Top of Records for the task

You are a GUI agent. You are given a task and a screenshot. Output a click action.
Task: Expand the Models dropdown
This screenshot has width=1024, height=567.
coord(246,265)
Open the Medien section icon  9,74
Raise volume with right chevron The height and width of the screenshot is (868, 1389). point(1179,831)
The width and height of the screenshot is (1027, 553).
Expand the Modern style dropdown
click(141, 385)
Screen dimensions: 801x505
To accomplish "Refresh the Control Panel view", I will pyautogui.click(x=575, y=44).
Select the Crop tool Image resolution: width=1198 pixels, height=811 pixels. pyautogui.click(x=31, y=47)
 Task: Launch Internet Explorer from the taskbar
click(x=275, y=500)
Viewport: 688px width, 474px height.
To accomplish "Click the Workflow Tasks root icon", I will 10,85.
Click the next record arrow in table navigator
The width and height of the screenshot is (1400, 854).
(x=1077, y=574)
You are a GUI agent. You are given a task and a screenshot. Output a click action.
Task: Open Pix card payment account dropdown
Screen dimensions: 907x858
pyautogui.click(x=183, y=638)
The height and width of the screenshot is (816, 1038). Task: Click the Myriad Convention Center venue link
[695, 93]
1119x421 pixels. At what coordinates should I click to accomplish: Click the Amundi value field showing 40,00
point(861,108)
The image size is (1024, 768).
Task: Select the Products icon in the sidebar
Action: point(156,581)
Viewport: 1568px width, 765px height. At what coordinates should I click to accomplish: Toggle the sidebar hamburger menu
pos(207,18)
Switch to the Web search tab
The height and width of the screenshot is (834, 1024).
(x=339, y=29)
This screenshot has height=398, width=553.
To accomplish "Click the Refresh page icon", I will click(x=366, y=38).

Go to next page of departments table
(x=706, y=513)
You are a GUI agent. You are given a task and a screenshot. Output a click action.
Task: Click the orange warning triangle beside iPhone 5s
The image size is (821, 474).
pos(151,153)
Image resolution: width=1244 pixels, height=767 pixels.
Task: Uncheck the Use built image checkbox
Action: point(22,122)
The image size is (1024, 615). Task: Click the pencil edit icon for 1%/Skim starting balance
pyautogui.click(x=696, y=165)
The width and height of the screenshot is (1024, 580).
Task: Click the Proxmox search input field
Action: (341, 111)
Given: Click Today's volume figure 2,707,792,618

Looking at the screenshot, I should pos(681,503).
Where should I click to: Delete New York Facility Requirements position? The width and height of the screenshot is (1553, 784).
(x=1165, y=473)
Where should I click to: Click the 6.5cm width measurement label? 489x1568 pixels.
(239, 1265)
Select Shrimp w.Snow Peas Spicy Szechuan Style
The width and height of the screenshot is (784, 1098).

Bottom of Records for the task

(What the task requires)
Exactly reproduce the material above.

(Your solution)
You are a GUI agent. You are given a task and a screenshot. Output a click action.
Task: Expand the Models dropdown
This screenshot has width=1024, height=567.
coord(246,265)
Open the Medien section icon  9,74
Raise volume with right chevron The height and width of the screenshot is (868, 1389). point(1179,831)
The width and height of the screenshot is (1027, 553).
Expand the Modern style dropdown
click(141, 385)
Screen dimensions: 801x505
To accomplish "Refresh the Control Panel view", I will pyautogui.click(x=575, y=44).
Select the Crop tool Image resolution: width=1198 pixels, height=811 pixels. pyautogui.click(x=31, y=47)
 Task: Launch Internet Explorer from the taskbar
click(x=275, y=500)
Viewport: 688px width, 474px height.
To accomplish "Click the Workflow Tasks root icon", I will 10,85.
Click the next record arrow in table navigator
The width and height of the screenshot is (1400, 854).
(x=1077, y=574)
You are a GUI agent. You are given a task and a screenshot. Output a click action.
Task: Open Pix card payment account dropdown
Screen dimensions: 907x858
pyautogui.click(x=183, y=638)
The height and width of the screenshot is (816, 1038). Task: Click the Myriad Convention Center venue link
[695, 93]
1119x421 pixels. At what coordinates should I click to accomplish: Click the Amundi value field showing 40,00
point(861,108)
The image size is (1024, 768).
Task: Select the Products icon in the sidebar
Action: point(156,581)
Viewport: 1568px width, 765px height. At what coordinates should I click to accomplish: Toggle the sidebar hamburger menu
pos(207,18)
Switch to the Web search tab
The height and width of the screenshot is (834, 1024).
(x=339, y=29)
This screenshot has height=398, width=553.
To accomplish "Click the Refresh page icon", I will click(x=366, y=38).

Go to next page of departments table
(x=706, y=513)
You are a GUI agent. You are given a task and a screenshot. Output a click action.
Task: Click the orange warning triangle beside iPhone 5s
The image size is (821, 474).
pos(151,153)
Image resolution: width=1244 pixels, height=767 pixels.
Task: Uncheck the Use built image checkbox
Action: point(22,122)
The image size is (1024, 615). Task: Click the pencil edit icon for 1%/Skim starting balance
pyautogui.click(x=696, y=165)
The width and height of the screenshot is (1024, 580).
Task: Click the Proxmox search input field
Action: (341, 111)
Given: Click Today's volume figure 2,707,792,618

Looking at the screenshot, I should pos(681,503).
Where should I click to: Delete New York Facility Requirements position? The width and height of the screenshot is (1553, 784).
(x=1165, y=473)
Where should I click to: Click the 6.5cm width measurement label? 489x1568 pixels.
(239, 1265)
Select Shrimp w.Snow Peas Spicy Szechuan Style
The width and height of the screenshot is (784, 1098).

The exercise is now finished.